● **Task objective**:
Could you retype exactly the line containing "Click the Airplane mode plane icon" and every line after it in the data below, leaving out the pictures?

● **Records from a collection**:
★ ★ ★

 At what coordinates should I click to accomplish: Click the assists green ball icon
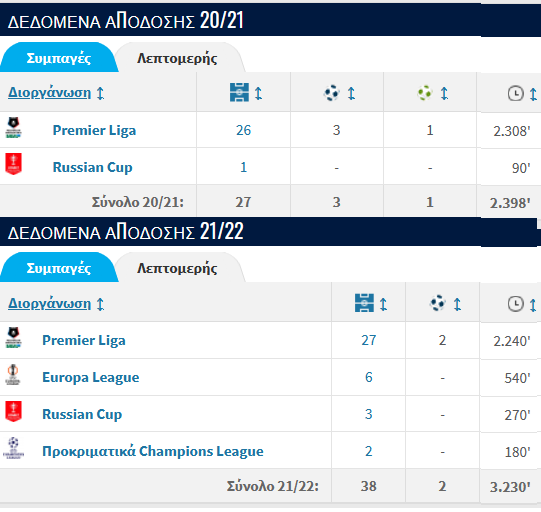(425, 93)
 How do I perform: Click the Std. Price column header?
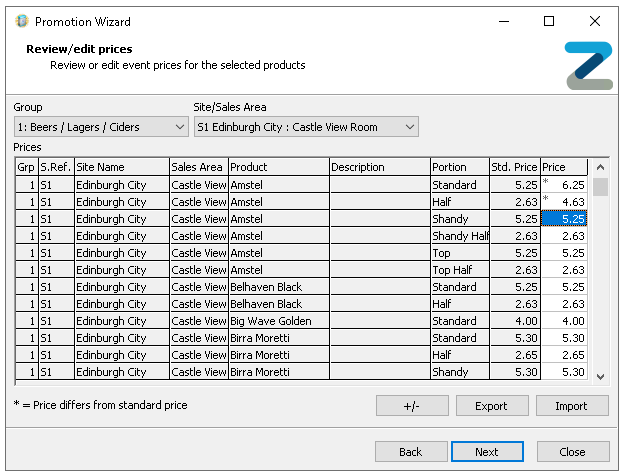514,167
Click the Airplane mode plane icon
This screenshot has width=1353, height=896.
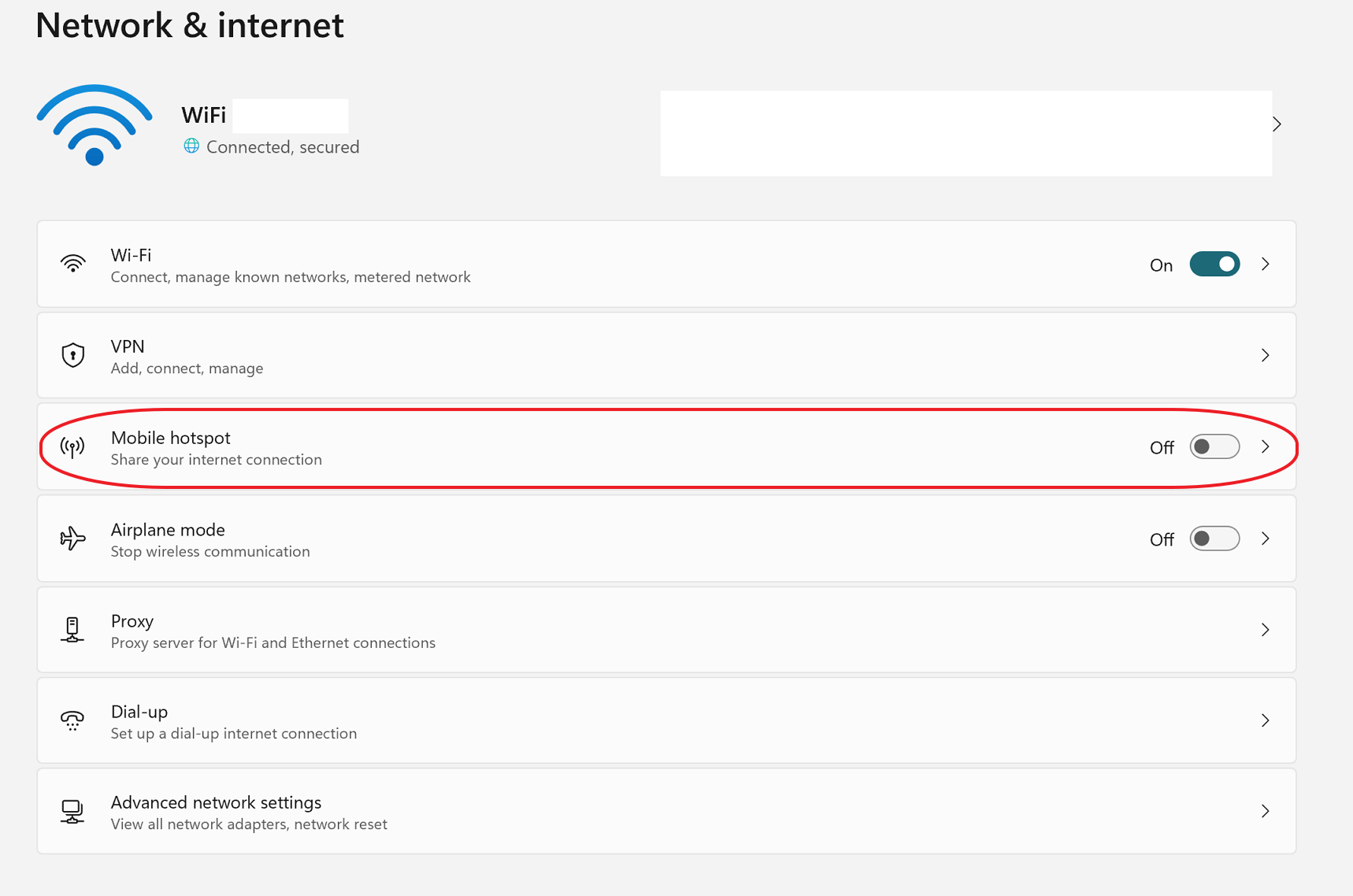point(73,539)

★ ★ ★

● **Completed exercise**:
Click the Airplane mode plane icon
This screenshot has width=1353, height=896.
point(73,539)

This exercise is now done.